Come integrare l’Hi-Res nell’uso quotidiano della smart TV
Integrare i contenuti Hi-Res nel tuo uso quotidiano della smart TV significa anche costruire routine semplici: creare playlist di colonne sonore in alta qualità, usare app che offrono streaming lossless, salvare i tuoi file Hi-Res su un NAS accessibile dal player integrato o da un media player esterno. Puoi dedicare un ingresso HDMI della soundbar all’uso “musicale” e un profilo audio con impostazioni più neutre. Quando guardi film e serie, lascia lavorare i formati multicanale e l’eARC; quando ascolti concerti e album, privilegia la resa stereo pura e la dinamica. Così la smart TV diventa il cuore del tuo home cinema, capace di gestire sia l’intrattenimento quotidiano che l’ascolto più attento senza sacrificare la qualità dei file ad alta risoluzione.

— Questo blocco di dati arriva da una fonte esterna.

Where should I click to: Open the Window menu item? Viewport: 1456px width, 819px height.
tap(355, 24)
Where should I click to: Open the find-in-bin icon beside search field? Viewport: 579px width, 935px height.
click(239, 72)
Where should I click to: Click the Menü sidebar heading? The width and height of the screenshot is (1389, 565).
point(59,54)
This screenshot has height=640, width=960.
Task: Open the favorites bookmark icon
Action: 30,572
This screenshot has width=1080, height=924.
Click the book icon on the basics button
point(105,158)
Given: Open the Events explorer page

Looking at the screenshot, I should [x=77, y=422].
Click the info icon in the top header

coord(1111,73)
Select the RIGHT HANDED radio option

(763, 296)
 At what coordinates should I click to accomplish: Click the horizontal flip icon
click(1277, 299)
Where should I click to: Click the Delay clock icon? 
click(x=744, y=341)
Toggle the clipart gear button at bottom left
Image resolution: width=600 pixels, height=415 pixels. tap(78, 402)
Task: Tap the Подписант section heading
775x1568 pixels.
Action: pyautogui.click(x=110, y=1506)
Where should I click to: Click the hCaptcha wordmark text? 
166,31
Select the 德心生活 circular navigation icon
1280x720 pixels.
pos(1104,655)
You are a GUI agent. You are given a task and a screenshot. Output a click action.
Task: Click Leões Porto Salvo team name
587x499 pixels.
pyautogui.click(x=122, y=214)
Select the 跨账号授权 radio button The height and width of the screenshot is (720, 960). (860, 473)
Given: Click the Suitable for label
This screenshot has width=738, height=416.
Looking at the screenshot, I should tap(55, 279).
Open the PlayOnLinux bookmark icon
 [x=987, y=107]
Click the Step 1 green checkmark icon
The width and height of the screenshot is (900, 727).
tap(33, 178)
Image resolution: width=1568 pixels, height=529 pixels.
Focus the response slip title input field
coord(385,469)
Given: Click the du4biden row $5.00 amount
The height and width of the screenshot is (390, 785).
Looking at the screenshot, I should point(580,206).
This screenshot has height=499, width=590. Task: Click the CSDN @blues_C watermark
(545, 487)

In sintesi, per sfruttare davvero file Hi-Res e tracce in alta qualità con la smart TV devi curare l’intera catena audio: scegliere servizi e formati adeguati, sfruttare al meglio HDMI eARC, usare dispositivi compatibili come soundbar evolute o lettori esterni e ottimizzare le impostazioni. Con qualche accorgimento, la TV diventa una sorgente completa per musica e cinema, capace di valorizzare registrazioni complesse e colonne sonore avvolgenti senza perdere dettaglio e dinamica lungo il percorso.